Der hübsche Kopf, Henry! und was für ein bezauberndes Wesen das war! Ich erzähle dir all das
ausführlich, aber man musste sie sehen mit ihren grossen Augen mit gesenktem Blick und mit ihrer grüblerischen
Stirn! Sie müsste man unter der Seide schlafen sehen, in einem Bett aus Ebenholz, müsste man mit Blumen
bedecken, so dass die Rosen weniger rosig wären als ihre Haut, sie müsste man mit Diamanten bedecken, um
sie sofort wegzuwerfen, weil man ihnen das süsse Blitzen ihrer Augäpfel vorzieht; mit ihr müsste man
im Sommer eine Spazierfahrt in einem lackglänzenden Landauer mit vier Pferden machen, mit sanftem Schaukeln
durch die weiche Federung, ausgestreckt auf dem seidigsten Stoff, bekleidet mit Musselin, so frisch und duftend wie
ein Blumenstrauss! Ah! der Luxus würde ihr gut stehen! sie regt zu einem seltsamen Bedürfnis an, reich zu
sein, reich für sie, reich, damit ihr Leben ohne Hemmnisse und ohne heftige Erschütterungen verläuft,
und sanft wie jene Träume, in denen man Musik hört. Ja, sie ist dazu geschaffen, ihr Leben in einer
Hängematte liegend zu verbringen, so dass die sanftesten Brisen sie in Bewegung versetzen, gleichzeitig mit
den Blumenbüschen und den gelben Wogen des Weizens, weit weg von den Behausungen der Menschen, über den
Wolken, höher als der höchste Schnee, eingehüllt in ihre Liebe, um von da wie vom Himmel herab
über der Welt zu schweben; mit ihr möchte man zu den Sternen, zum Licht, zur ewigen Ekstase aufsteigen,
in einem Flug, schneller und ruhiger als dem der Adler und der wilden Tauben, und um, mit ihrer Seele verschmolzen
und vergehend wie flüchtiger Weihrauch, der sich immer im Aufsteigen langsam verflüchtigt, im reinen und
grenzenlosen Raum zu sterben.
" Und zudem was für eine Künstlerin!
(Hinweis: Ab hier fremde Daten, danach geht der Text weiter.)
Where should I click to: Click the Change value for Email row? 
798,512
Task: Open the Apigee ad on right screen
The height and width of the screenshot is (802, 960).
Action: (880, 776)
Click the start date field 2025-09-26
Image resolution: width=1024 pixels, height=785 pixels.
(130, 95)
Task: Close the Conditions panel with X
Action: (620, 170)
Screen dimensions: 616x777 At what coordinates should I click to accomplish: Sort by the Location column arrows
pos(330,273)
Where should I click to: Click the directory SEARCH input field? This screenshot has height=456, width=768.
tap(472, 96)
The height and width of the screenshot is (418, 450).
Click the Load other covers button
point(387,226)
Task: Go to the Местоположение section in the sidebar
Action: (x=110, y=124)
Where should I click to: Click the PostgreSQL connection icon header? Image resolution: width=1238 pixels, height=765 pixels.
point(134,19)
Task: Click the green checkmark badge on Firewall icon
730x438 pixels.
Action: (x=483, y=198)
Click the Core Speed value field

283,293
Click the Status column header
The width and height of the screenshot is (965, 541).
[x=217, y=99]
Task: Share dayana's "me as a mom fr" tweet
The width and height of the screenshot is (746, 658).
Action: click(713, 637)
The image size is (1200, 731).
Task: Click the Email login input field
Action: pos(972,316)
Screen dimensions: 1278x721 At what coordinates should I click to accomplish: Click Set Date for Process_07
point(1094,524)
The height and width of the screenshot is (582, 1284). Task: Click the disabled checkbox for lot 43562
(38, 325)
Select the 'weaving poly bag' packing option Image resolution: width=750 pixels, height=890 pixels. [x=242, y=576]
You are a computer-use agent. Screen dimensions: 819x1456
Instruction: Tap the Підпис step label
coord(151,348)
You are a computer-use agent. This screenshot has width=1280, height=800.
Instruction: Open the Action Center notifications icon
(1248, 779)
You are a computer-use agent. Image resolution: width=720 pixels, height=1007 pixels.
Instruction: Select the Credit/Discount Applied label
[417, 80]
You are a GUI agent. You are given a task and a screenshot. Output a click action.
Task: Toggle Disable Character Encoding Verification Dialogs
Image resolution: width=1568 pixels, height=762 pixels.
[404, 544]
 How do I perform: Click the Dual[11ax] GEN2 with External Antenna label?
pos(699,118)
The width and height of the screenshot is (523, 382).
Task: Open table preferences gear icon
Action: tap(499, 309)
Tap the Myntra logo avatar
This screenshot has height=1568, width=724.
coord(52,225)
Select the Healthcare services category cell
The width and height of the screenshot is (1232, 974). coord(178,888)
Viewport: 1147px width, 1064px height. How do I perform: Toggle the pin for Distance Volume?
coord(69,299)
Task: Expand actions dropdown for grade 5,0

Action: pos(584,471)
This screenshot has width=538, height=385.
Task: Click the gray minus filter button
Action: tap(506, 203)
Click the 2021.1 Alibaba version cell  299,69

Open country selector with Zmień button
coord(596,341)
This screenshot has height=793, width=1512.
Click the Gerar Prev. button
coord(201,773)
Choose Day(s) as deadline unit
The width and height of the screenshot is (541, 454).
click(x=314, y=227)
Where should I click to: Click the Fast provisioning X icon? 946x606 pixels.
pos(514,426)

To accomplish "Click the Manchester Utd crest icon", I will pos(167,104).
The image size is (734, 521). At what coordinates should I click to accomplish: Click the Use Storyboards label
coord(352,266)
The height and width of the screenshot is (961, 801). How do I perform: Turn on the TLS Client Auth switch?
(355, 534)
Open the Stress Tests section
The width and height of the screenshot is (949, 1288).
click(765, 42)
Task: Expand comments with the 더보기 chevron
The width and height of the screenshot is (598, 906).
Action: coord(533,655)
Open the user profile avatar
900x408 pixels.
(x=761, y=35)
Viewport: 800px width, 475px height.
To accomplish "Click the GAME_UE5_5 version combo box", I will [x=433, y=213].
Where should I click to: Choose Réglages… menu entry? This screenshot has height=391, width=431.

Am Abend habe ich sie in Antony die Rolle der
Adèle Hervey spielen sehen. Sie hat eine gewöhnliche und etwas schleppende Art zu sprechen, sie singt
das Ende der Wörter und betont sie, als psalmodiere sie Verse, manchmal jedoch überschlägt sich ihre
Stimme, die wie eine Flöte singt, und geht in durchdringende Schreie über oder brüllt wut- entbrannt
zusammen mit Tränen der Verzweiflung heraus; dann wiederum kommt von ihren Lippen ganz unvermittelt ein
Seufzer, ein zärtliches Wort voller Sehnsucht, so wie in einem Orchester diese leisen schläfrigen und
wollüstigen Töne, die nach dem mächtigen Orkan der Violoncelli und dem Dröhnen der Kesselpauken
die Luft durchdringen.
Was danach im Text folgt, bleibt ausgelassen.